By the mid-1990s, the formula of the action film had become so familiar to viewers that most action films were stale and unoriginal. The genre was changing, emphasizing the spectacle more, and introducing different types of stars. Action movies themselves never suffered from audience apathy, but the two-dimensional tough guy lead began to seem like a bit of a dinosaur. Arnold, Sly, Jean-Claude, and Steven Seagal gave way to someone like Will Smith, and other action superstars of a decidedly different bent.

Last Action Hero was an attempt to make an action film with meta levels of self-awareness. In it, Arnold plays Jack Slater, a Los Angeles cop who only exists in the movies. Danny Madigan (Austin O’Brien) is a kid who is very much into Jack Slater flicks. He skips school to watch them at a raggedy movie theater in the old Times Square. The projectionist, Nick, played by the always delightful Robert Prosky, gets Last Action Herohold of an advance copy of the newest Jack Slater movie, and invites Danny to the theater for a midnight screening. Nick decides to play a bit of a part, and gives Danny a magical ticket, once given to him by Harry Houdini. The ticket is not just a prop. It really is magic. As Danny watches Jack Slater kick some ass on the gigantic theater screen, he is suddenly transported into the movie. The ticket works.

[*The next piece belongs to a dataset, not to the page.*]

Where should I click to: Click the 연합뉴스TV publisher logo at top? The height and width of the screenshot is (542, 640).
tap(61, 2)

The Los Angeles of Jack Slater is different from real life. This is on purpose, of course. The movies are supposed to be a place as magical as the ticket which brought Danny there. Everyday lives have glitz and glamour. There are no regular people, or ugly people, anywhere. The painted lady behind the counter at a video store has supermodel looks. When Danny first arrives, he is plopped down right in the middle of an outrageous car chase/gunfight. Vehicles fly through the air in unbelievable jumps. Bullets blow things up. Bad guys can’t hit the broad side of a barn and Arnold never misses, even while he’s driving his Bonneville with no hands. The point of this scene, and one other with Jack Slater earlier on, is to establish the action movie clichés and bona fides. They are exaggerated beyond what other movies in the genre have done in order to separate them further from real experience.

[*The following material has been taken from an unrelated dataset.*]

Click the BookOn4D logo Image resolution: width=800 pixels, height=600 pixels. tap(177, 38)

But, in this, director John McTiernan may have gone a bit too far. I get that it’s silly to see a bullet explode a car’s gas tank and other such nonsense, but there were plenty of actual clichés to draw from without turning the film into something of a costumed ball. By that, I mean the presence of an animated cat detective and a superimposed Humphrey Bogart as members of the cast lend a desperate taint to what otherwise was a good joke. The character of the screaming police Lieutenant didn’t need to descend into gibberish, or have actual smoke pouring out of his ears for me to get that it is an overused character trope. Its unnecessary in the same way that the constant stream of movie parodies like Scary Movie and its ilk are not funny. I think this movie would have done better staying in the realm of satire, rather than parody.

I was surprised at how well this film is holding up, however. Despite the film going too far with its total lack of subtlety, it has a very strong story. Danny, for some weird reason, is not content to live out the fantasy of being in a Hollywood movie. He has to spoil it. He’s running around constantly trying to convince Slater that they are in a movie, that everything they see isn’t real. Honestly, if I were him, I’d let it ride. He’s a kid sidekick in an action flick. No matter how many bullets fly or cars explode around him, he’ll never be hurt. The worst that could happen is he gets written out in a sequel after he grows into an adult and audiences turn on him. Hmm, maybe finding a way back home is a good idea.

The bad guy in this movie is Benedict, played by Charles Dance, he of House Lannister of late. Benedict is one of those smart, calculating, foreign evildoers that Hollywood loves so much. Benedict takes Danny’s magic ticket and travels to the real world. A movie villain released into reality is a bad thing, so Danny drags Slater along after Benedict, where Slater is first exposed to actual physics.

The possibilities for this film were endless. One half exists in the fake world of Hollywood action flicks, while the other is a depressing glimpse of New York City in an era when it had over 2,000 murders a year. Themes of reality versus fantasy are touched on throughout, but never in a way that reaches its full potential. Last Action Hero was a much more interesting film than I was expecting, despite its shortcomings. I think it is worth watching, if only because it comes from a time when the industry, and Arnold, was fully aware that an era was coming to a close.